Rafael. A third name. If he was this boy, Nathan was changing yet again into a different person.

“But the police investigation drew a blank. The authorities, the police, the social workers, they asked the same questions again and again. We could give no different answers. There were no answers. The borders into Spain were not closed quickly enough to check those leaving the country. We knew the perpetrators could have slipped away leaving no trace.”

“Did they find out who killed Carolina's husband?”

“No. The police made a few useless arrests, but it was all for show. They got nowhere. The perpetrators had powerful allies.”

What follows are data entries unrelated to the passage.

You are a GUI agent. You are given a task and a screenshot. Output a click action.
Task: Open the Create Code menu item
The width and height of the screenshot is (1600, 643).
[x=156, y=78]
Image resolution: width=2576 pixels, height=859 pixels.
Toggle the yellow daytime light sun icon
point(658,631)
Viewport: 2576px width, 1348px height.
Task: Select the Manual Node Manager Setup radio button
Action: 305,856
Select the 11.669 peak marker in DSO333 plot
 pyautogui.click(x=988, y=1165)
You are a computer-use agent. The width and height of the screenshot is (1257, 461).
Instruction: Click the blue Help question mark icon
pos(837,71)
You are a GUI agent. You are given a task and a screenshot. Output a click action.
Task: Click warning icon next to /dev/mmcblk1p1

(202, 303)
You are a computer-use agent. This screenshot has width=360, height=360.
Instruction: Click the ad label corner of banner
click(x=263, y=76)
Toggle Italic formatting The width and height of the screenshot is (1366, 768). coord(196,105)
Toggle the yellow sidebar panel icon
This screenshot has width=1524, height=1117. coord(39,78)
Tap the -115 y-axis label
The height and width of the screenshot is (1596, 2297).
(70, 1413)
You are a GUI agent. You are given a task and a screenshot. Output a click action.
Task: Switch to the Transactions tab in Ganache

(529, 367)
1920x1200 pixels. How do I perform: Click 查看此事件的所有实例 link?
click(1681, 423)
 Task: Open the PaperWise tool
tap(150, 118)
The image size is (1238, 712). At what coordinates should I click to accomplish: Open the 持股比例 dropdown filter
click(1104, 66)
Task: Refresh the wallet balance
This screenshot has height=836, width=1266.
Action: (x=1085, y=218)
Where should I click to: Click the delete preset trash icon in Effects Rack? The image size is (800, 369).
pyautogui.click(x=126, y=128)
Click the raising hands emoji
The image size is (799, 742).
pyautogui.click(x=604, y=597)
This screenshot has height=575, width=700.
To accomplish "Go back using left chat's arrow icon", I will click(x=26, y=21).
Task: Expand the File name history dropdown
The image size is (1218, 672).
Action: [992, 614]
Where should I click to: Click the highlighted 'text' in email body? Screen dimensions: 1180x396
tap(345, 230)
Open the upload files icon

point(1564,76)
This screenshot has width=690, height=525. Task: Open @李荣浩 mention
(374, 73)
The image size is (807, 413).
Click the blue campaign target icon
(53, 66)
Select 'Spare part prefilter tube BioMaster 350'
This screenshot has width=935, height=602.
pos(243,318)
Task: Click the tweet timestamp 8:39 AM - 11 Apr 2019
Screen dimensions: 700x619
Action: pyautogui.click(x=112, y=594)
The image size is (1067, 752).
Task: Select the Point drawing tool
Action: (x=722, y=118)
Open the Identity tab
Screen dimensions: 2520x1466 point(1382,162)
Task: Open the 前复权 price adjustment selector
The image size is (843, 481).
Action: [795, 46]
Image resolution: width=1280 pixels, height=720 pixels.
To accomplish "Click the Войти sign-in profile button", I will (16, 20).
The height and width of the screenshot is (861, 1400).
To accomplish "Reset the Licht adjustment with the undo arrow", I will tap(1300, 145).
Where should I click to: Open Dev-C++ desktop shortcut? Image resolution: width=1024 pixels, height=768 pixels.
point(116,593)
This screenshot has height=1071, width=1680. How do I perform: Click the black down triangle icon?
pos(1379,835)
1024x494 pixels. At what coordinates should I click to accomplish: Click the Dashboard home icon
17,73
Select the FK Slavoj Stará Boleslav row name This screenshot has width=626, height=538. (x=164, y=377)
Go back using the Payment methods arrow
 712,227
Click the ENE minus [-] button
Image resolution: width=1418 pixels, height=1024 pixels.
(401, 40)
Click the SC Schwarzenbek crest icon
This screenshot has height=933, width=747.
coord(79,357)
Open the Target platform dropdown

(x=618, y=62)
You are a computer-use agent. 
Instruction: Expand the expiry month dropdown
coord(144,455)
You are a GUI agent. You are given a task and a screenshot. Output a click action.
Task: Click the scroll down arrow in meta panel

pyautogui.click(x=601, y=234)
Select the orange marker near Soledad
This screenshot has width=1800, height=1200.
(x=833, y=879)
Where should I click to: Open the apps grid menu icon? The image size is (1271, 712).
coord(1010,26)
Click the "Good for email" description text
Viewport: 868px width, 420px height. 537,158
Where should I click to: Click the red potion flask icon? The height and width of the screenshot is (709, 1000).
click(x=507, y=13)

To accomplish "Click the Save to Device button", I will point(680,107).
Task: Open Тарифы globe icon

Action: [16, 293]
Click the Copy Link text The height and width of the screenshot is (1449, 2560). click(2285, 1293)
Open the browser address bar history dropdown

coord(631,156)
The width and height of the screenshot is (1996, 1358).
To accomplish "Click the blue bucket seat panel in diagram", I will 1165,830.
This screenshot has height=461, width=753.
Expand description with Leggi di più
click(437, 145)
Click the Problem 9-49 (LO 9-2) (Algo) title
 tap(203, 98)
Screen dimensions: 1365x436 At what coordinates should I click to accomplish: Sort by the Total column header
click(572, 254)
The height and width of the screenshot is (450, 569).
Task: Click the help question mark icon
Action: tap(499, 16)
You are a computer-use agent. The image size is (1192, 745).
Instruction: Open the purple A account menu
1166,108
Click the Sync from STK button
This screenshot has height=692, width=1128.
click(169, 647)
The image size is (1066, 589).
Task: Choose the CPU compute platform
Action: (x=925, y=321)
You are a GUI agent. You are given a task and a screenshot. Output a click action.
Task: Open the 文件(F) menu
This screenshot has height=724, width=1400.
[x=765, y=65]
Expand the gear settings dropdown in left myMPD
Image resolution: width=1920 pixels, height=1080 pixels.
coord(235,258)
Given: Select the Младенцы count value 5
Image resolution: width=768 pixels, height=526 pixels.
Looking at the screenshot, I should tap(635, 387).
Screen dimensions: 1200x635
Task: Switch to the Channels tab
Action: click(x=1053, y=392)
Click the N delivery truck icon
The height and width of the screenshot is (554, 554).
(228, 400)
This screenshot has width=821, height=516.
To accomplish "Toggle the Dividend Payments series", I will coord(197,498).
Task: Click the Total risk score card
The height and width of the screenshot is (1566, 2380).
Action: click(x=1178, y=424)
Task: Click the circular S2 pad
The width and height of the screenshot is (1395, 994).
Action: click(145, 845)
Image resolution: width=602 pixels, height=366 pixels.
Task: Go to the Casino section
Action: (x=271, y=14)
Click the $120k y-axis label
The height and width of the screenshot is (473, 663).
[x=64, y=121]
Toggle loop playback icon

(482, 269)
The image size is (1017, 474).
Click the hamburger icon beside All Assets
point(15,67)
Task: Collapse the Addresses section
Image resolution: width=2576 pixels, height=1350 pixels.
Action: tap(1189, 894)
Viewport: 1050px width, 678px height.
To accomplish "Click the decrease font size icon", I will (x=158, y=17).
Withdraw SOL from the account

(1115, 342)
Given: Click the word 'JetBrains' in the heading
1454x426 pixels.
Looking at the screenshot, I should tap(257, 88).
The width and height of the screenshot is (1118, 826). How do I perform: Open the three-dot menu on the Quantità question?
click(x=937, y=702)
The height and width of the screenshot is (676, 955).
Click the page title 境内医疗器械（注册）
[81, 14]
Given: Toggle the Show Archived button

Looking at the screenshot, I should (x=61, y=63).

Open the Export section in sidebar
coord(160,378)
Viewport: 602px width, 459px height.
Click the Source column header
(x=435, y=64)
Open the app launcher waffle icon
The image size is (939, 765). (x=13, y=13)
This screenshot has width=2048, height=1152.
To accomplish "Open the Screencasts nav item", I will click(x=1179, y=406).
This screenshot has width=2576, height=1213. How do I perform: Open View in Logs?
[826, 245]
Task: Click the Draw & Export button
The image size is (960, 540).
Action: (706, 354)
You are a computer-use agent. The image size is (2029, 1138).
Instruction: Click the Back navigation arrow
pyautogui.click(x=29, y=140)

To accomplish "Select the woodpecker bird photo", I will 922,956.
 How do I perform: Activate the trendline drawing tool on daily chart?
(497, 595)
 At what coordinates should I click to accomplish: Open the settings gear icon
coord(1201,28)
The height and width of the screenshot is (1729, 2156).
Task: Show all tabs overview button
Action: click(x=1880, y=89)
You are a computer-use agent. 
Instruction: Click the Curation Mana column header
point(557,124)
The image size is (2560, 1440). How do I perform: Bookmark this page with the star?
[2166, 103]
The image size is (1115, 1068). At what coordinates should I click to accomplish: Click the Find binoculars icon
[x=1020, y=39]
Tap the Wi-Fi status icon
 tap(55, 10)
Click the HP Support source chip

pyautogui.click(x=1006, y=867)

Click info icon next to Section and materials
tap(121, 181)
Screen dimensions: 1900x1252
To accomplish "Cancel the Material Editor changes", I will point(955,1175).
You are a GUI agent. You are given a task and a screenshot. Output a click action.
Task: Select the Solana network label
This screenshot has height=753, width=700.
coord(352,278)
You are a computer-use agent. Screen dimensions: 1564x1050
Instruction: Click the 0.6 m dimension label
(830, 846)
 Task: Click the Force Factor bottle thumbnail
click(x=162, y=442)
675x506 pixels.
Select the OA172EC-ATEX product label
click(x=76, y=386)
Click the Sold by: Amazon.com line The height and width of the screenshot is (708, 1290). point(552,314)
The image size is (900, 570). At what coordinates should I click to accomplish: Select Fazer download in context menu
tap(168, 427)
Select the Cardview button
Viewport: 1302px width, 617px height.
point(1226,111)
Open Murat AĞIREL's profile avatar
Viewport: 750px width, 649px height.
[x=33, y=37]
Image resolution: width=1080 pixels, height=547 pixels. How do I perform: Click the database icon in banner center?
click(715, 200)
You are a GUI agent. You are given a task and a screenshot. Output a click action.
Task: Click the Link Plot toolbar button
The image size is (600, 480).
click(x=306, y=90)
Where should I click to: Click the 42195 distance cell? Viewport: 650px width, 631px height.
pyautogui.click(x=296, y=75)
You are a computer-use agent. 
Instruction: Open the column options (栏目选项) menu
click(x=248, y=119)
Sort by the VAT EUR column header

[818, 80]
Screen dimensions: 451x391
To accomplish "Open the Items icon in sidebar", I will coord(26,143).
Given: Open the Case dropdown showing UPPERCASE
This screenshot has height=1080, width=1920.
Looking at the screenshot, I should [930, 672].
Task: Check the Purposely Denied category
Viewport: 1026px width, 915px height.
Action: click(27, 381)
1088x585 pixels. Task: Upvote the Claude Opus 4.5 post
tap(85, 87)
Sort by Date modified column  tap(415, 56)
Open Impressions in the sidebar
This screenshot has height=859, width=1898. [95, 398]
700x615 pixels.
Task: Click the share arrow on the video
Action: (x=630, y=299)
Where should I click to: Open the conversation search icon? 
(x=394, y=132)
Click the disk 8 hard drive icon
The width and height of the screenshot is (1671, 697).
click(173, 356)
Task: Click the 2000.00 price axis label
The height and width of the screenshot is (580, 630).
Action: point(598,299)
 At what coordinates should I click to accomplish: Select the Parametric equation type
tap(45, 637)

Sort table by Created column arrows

I wondered whether the same would be true for the Rylands case.

“We were at a dead end,” he said.

The word hung awkwardly, but he shrugged. That was what it was. “Thoughts of our boy were with us all the hours in the day and night. Not to know whether he was alive or dead, or how he suffered—­it was with us every minute of every day. But there was never an answer.”

“And Carolina, now?” I hardly dared ask. “Is she—­?”

“She was brave as a lioness. With no proof to the contrary, you must believe that your child might still be alive, that one day they might be found. For months, she kept her dignity while we did whatever we could. We hired private detectives. We befriended the police detectives. We pulled strings, any connections we had. But nothing worked. Then came the suicide attempts.”

I could hardly bear to hear it. None of us had proof that this had anything at all to do with Nathan and his improbable story, I told myself. Yet all my instincts were pointing in one direction and it was clear that Eduardo's were, too. Or was that desperation? A stab of anxiety hit me. What if Nathan had been making it all up? Was I an idiot for believing him, and worse, had I inflicted more pain on the Walde family with a cock-­and-­bull story? I almost didn't want to hear any more.